▶ **TAREAS A REALIZAR**:
(1) Indica si cada afirmación coincide con el texto sobre la seguridad vial en México y responde sí o no citando las palabras exactas que lo deciden: (a) cada año mueren alrededor de 16 mil personas en siniestros viales; (b) la Ley General de Movilidad y Seguridad Vial se aprobó en 2020; (c) todas las entidades del país ya armonizaron sus leyes locales.
(2) Prosigue el texto sobre la seguridad vial en México a partir de su última oración.

Hablar de movilidad en México es, tristemente, hablar de muerte. Cada año, alrededor de 16 mil personas fallecen en siniestros viales que, en su mayoría, podrían haberse evitado con voluntad política, leyes aplicadas y un sistema que priorice la vida por encima del caos. Pero aquí estamos, repitiendo cifras, haciendo llamados, y viendo cómo nuestros gobiernos se siguen moviendo con la velocidad del desinterés.
En 2022, se celebró la aprobación de la Ley General de Movilidad y Seguridad Vial (LGMSV), un hito que elevó a rango constitucional el derecho de todas las personas a desplazarse en condiciones seguras, accesibles, sostenibles y con igualdad. Sin embargo, ese avance se ha convertido en letra muerta en once entidades del país que, a dos años, siguen sin armonizar sus leyes locales.

Datos de ubicación por coordenadas de píxel

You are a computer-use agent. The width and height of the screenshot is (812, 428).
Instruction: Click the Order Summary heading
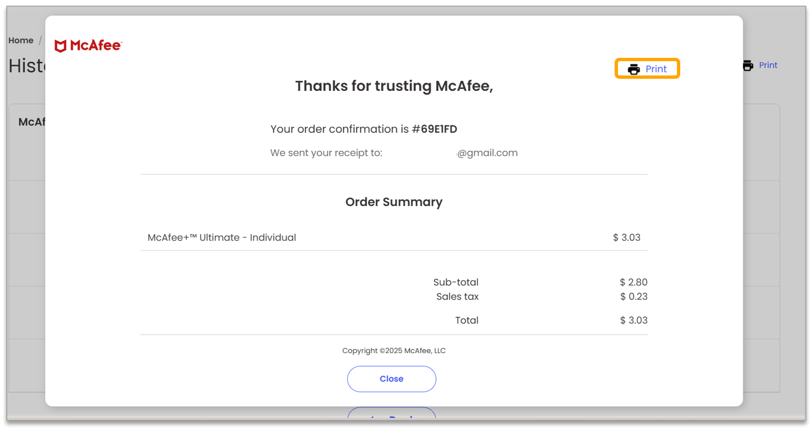[394, 202]
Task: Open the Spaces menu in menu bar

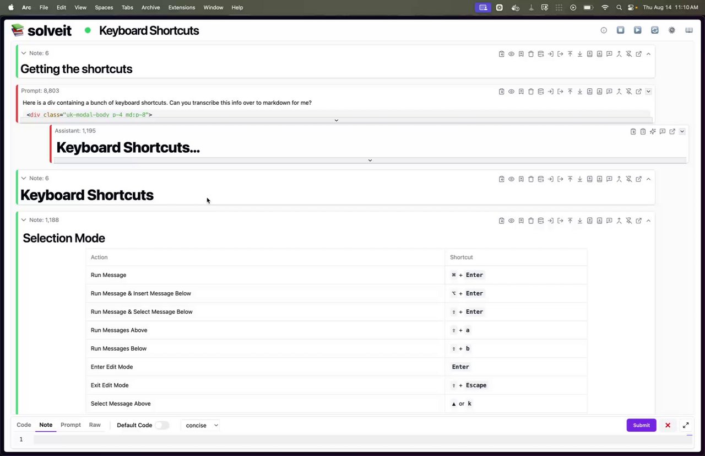Action: (104, 8)
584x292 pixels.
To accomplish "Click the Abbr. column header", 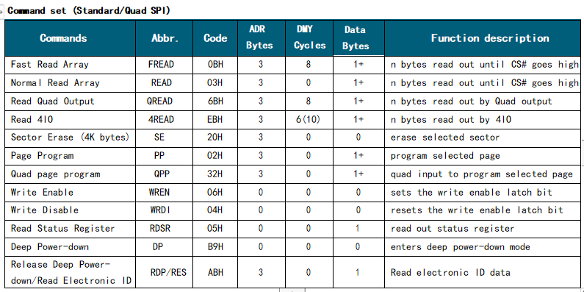I will [165, 38].
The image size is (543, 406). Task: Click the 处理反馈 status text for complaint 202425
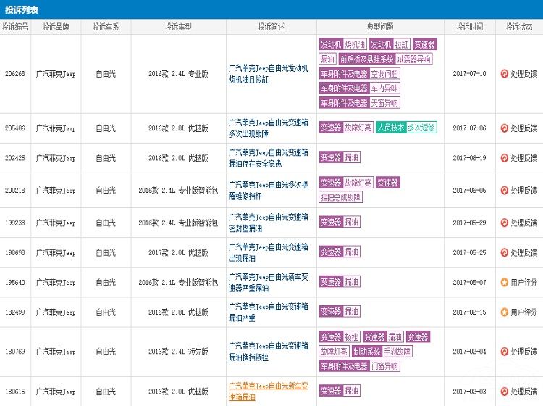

▶ **RESPUESTAS POR PUNTO**:
(1)
(a) Sí: "Cada año, alrededor de 16 mil personas fallecen en siniestros viales".
(b) No: "En 2022, se celebró la aprobación de la Ley General de Movilidad y Seguridad Vial (LGMSV)".
(c) No: "once entidades del país que, a dos años, siguen sin armonizar sus leyes locales".

(2)
La lista es vergonzosa: Baja California, Ciudad de México, Coahuila, Chiapas, Hidalgo, Morelos, Oaxaca, Querétaro, San Luis Potosí, Veracruz y Zacatecas. Once congresos estatales que han dejado pasar el tiempo sin asumir su responsabilidad. Once gobiernos locales que han mirado hacia otro lado mientras aumentan las víctimas, el dolor y la impunidad. ¿Qué justifica este retraso? Nada. Ni los argumentos técnicos ni las excusas burocráticas. Lo que hay aquí es una negligencia institucionalizada.
Armonizar las leyes estatales con la LGMSV no es un trámite decorativo. Es un paso fundamental para coordinar acciones, asignar responsabilidades claras y asegurar que todos los niveles de gobierno trabajen en un mismo marco de acción. Cada día de retraso representa riesgos reales, muertes reales, tragedias reales.
Una de las señales más alarmantes de esta crisis es el crecimiento desbordado del uso de motocicletas, muchas veces en condiciones precarias, sin protección legal ni infraestructura adecuada. En todo el país, las motocicletas han pasado de ser un lujo a una necesidad. Pero sus usuarios están completamente expuestos, tanto en ciudades como en zonas rurales. Es una crisis de salud pública que ya está reventando los sistemas de emergencia y hospitalarios.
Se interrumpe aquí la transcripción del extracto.